Читаем Последние хозяева кремля. «За кремлевскими кулисами» полностью

И вот к всеобщему удивлению московское радио и телевидение оповещают о времени и месте проведения митинга. Милиция, появившись без привычных резиновых дубинок, проявляет поразительную предупредительность и потрясающую вежливость. Спецназовских машин не видно. На трассе от парка культуры им. Горького по Садовому Кольцу и до Манежной площади царит удивительный порядок. Отлично работают репродукторы, доносящие слова ораторов к тем, кому не хватило места на площади. По приблизительным данным, на демонстрацию вышло более полумиллиона человек. Присутствующим, над которыми реют плакаты: ,Да здравстует Февральская революция 1990-го!”, кажется, что они дописывают последние строчки в начатой в далеком феврале 1917 года кошмарной главе истории их страны. Они будто бы на самом деле подтверждали сделанный за три столетия до того Джованни Вико вывод о том, что историю творят не герои, а люди. Обо всем этом будут говорить позже. А до московской демонстрации, особенно после незадолго до того проведенного в Питере с легкой руки местного партийного босса Б. Гидаспова антиперестроечного митинга, поговаривали о наступлении реакции. Затем реакционеры собирают около четырех тысяч человек в Останкино. Вот в ответ на эти выступления рождается идея, как говорит депутат И. Заславский, „продемонстрировать мощь и солидарность демократических сил... провести народный референдум”.

Атаку открывают „Московские новости”, где явно с „высочайшего” благословления заместитель главного редактора газеты В. Третьяков, впервые^Н^ыто называя его по имени, нападает на Лигачева, осуждая его за „поддержку наиболее нездоровых черт социализма” и за предложения „решать проблемы страны, исходя из ошибочного опыта прошлого”. Сколько угодно могли распространяться слухи о том, что противники реформ намерены дать бой и что, возможно, генсеку придется расстаться со своим постом, а он продемонстрировал, в чьих руках находятся нити управления.

Руководители Межрегиональной группы, официально выступившие в роли организаторов демонстрации, позднее подтвердили, что Горбачев способствовал ее проведению.
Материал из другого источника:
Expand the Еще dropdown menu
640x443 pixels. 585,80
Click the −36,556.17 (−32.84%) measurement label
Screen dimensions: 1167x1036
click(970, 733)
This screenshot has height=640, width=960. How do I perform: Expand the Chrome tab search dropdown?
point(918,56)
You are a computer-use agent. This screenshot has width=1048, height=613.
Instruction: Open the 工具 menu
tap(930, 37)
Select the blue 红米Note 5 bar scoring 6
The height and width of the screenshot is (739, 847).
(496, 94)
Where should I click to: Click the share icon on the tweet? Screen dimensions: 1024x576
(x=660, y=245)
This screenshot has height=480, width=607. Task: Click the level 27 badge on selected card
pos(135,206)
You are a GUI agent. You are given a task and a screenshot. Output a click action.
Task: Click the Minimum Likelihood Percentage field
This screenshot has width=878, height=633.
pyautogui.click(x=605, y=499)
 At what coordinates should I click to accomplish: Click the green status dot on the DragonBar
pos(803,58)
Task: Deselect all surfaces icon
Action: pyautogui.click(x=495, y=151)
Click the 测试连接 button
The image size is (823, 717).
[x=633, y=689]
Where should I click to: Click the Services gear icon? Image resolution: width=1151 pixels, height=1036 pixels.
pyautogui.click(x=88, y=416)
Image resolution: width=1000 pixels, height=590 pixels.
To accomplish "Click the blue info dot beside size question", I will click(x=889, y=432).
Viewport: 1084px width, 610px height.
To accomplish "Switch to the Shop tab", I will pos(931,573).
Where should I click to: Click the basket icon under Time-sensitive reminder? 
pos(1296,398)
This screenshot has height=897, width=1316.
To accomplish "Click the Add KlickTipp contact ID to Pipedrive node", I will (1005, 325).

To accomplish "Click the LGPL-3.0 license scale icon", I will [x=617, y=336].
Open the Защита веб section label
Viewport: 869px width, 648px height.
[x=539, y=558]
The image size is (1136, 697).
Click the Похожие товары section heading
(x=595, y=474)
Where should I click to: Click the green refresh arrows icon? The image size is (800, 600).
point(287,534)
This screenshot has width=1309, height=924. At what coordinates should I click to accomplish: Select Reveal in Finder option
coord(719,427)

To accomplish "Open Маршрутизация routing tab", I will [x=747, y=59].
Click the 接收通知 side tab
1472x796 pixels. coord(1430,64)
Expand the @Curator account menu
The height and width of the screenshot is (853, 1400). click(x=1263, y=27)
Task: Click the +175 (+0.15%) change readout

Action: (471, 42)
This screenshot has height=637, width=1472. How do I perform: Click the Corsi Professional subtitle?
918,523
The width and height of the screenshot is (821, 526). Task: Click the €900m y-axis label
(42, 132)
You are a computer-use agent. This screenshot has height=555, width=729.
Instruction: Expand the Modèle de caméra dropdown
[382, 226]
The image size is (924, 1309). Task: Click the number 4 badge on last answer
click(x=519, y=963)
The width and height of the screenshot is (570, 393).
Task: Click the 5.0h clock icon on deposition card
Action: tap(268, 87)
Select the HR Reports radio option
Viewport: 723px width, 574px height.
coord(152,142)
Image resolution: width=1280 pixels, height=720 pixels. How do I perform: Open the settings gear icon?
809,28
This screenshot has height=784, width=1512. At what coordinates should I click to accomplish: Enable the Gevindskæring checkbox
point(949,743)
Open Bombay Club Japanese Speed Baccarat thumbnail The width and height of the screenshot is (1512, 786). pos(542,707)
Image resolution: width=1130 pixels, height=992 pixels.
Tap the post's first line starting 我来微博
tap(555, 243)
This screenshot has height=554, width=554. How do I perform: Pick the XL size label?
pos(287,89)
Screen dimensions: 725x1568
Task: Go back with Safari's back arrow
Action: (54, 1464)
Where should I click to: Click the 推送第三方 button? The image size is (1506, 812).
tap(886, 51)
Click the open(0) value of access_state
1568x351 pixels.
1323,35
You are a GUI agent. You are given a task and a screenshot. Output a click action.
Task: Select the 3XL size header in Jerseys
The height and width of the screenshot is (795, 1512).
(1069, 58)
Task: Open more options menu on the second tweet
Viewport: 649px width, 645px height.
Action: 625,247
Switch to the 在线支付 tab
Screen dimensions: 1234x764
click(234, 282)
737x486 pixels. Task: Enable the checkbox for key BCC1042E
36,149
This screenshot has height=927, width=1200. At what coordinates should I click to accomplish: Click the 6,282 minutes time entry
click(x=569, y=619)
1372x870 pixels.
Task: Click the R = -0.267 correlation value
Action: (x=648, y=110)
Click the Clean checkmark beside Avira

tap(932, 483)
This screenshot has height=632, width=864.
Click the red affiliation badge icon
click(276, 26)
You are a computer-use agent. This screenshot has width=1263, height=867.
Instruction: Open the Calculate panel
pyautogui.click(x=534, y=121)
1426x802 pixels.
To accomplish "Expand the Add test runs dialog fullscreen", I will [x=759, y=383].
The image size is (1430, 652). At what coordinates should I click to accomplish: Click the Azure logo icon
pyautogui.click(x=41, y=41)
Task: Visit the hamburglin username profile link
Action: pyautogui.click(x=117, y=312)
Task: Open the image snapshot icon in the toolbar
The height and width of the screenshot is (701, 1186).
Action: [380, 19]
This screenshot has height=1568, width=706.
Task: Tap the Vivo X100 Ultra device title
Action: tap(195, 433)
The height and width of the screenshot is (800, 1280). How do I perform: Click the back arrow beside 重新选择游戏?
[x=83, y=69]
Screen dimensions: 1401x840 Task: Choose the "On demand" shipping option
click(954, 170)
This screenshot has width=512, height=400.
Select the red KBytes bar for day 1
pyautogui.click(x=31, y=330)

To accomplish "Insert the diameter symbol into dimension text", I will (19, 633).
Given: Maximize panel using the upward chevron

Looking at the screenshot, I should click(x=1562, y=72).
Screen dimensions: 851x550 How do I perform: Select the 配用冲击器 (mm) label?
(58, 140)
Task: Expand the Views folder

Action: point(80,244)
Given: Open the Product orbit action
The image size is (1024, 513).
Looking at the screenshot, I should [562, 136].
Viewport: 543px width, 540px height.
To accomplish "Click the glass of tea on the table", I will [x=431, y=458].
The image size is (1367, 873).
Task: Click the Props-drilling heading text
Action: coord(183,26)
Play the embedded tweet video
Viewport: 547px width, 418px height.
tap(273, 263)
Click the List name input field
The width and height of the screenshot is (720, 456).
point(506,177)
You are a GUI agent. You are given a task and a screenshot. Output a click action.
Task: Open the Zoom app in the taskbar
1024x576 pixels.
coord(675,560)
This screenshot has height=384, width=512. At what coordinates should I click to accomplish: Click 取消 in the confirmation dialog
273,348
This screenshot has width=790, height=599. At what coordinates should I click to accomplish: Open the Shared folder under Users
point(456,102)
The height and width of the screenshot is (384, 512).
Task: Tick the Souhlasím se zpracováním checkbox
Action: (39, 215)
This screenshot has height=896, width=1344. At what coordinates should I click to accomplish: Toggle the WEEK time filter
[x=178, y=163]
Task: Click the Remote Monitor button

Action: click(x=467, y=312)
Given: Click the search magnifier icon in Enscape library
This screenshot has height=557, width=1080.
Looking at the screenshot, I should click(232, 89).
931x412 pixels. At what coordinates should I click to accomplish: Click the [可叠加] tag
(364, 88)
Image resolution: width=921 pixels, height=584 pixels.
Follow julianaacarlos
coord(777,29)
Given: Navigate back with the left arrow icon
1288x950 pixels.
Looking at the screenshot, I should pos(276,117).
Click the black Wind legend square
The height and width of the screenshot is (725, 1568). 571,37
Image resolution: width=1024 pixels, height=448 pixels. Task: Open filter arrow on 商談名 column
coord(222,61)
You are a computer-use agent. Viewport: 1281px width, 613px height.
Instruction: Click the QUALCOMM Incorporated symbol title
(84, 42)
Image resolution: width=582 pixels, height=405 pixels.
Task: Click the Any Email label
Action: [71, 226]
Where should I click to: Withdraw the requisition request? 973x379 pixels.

В данном случае их цели совпали. Пока все еще не было альтернативы Горбачеву. Именно сейчас остро ощущалось отсутствие Сахарова, которому все опросы общественного мнения отдавали предпочтение перед всеми остальными политическими деятелями страны. В новой обстановке, когда у всех в памяти жив был пример Гавела, практически из тюремной камеры переехавшего в президентский дворец, человек, первым потребовавший отмены монополии партии на власть, при прямых выборах главы государства мог стать серьезным противником Горбачева, который, как всем это было очевидно, теперь воспринял как раз то, о чем говорил Сахаров в своем последнем выступлении на съезде народных депутатов. Исчезновение академика оказалось очень кстати и загадочно произошло как раз в тот момент, когда его дальнейшее пребывание на политической арене грозило из игры в демократию перерасти в борьбу за власть. В стране, слишком хорошо знакомой с бесшумной и не оставляющей следов деятельностью КГБ, это не могло не вызывать подозрений. Демонстрация, которая, будь жив Сахаров, могла бы стать демонстрацией в поддержку его и его сторонников, стала, таким образом, демонстрацией в поддержку Горбачева, поскольку раскол сил накануне пленума мог сыграть на руку лишь противникам реформ, сопротивление которых, доказывали горбачевцы, может быть преодолено, только если полномочия их лидера будут значительно расширены. Ранее в статьях в „Литературной газете” , а затем в „Новом мире” уже была высказана мысль о необходимости наделения, как считает печатающийся в независимой прессе публицист, „совершенно не подходящего на эту роль человека властью всесоюзного диктатора.” Иными словами, неконституционный френч диктатуры генсека предлагалось сменить на не столь пугающую, сшитую по последней моде и надетую с одобрения народных представителей конституционную тройку сильного правителя. Но выступающие на питерском митинге называют носителя тройки слабовольным. Комики высмеивают его со сцены. Советский человек, непривычный к обычным в западных странах шаржам и карикатурам на руководителей любого ранга, видит в том, что такое разрешается, — проявление слабости.

С другой стороны, не устраивает Горбачев и тех, кто добивается большей демократизации и кто после отказа в декабре 1989 года обсуждать статью 6-ю, вышел на демонстрации с плакатами, на которых были изображены фотографии его и Сталина со стоящим между ними знаком равенства. Всем было хорошо известно, что в каждом коммунисте всегда таится маленький Сталин. Росту популярности Горбачева это не способствовало.